### WORK REQUIRED
Please retype the entries below word for word, passing over every picture.

*** Opening of SUPPLIED DATA ***

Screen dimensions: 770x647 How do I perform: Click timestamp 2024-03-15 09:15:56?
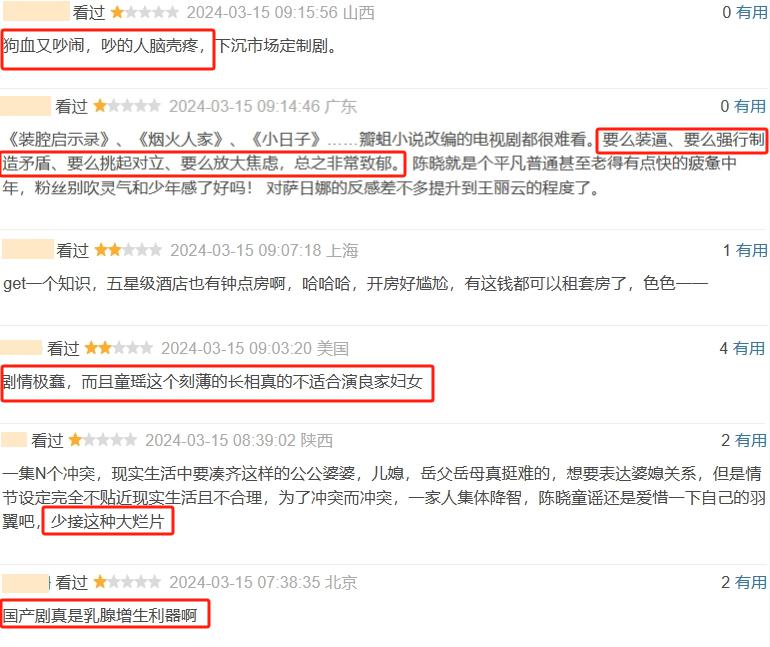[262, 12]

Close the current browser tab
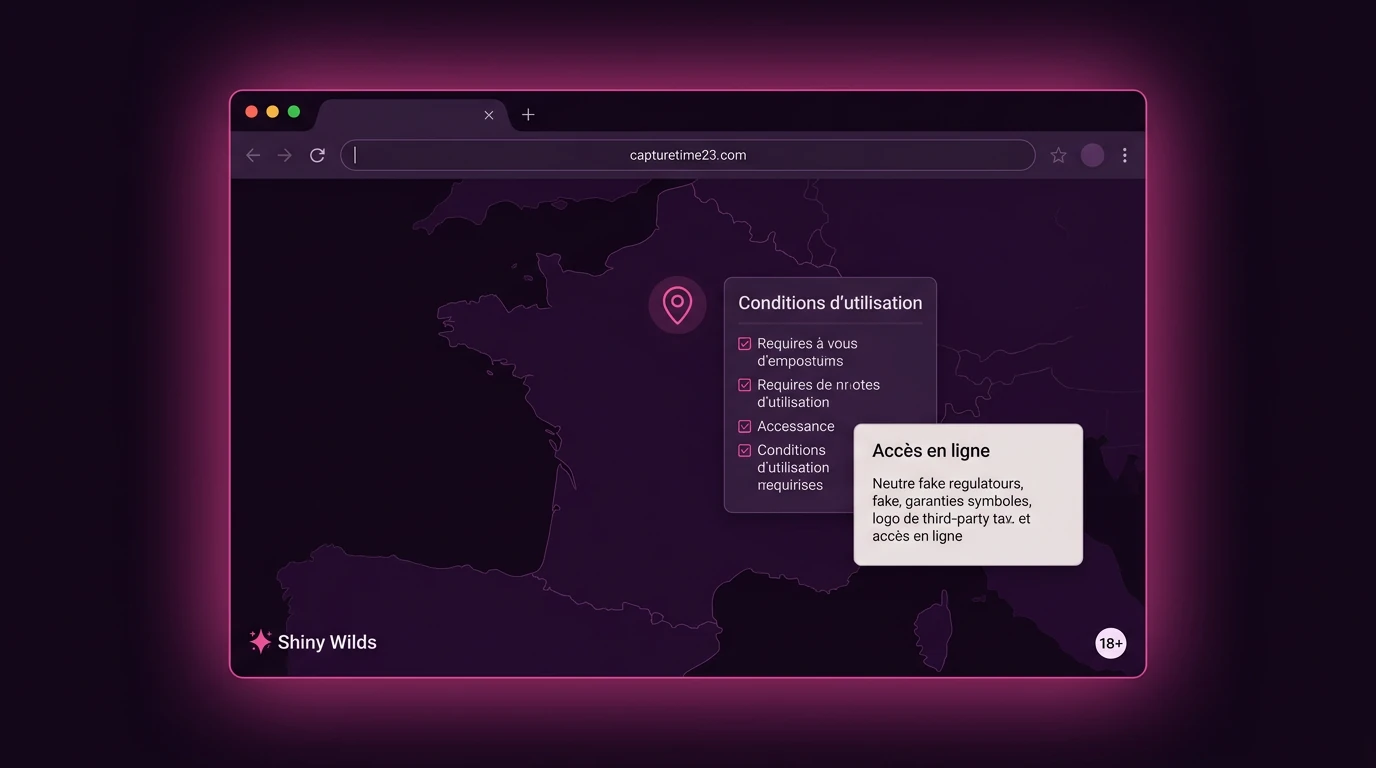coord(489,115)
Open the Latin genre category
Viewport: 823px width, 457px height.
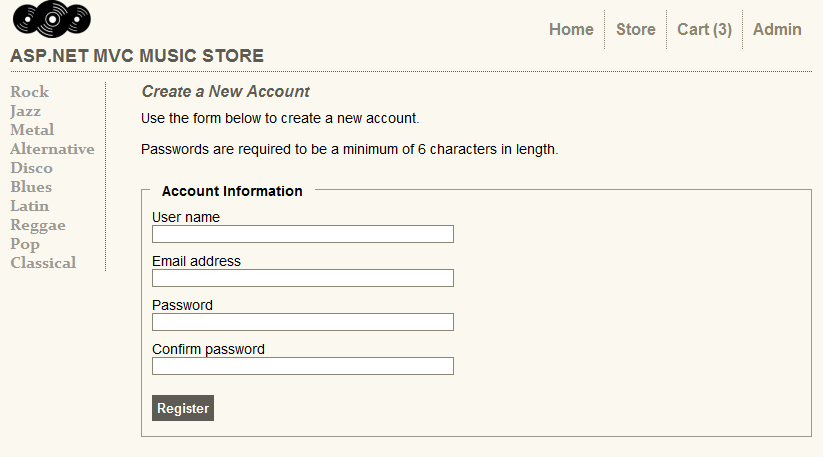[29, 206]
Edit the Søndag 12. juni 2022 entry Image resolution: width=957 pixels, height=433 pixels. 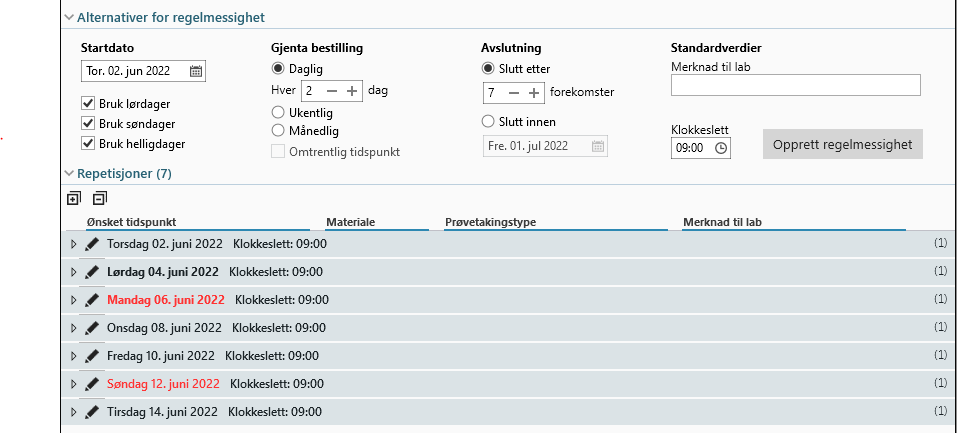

*** Close of SUPPLIED DATA ***

### RESPONSE TO THE TASK
Screen dimensions: 770x647 How do I perform: Click timestamp 2024-03-15 09:15:56?
[262, 12]

Close the current browser tab
coord(489,115)
Open the Latin genre category
Viewport: 823px width, 457px height.
[29, 206]
Edit the Søndag 12. juni 2022 entry Image resolution: width=957 pixels, height=433 pixels. 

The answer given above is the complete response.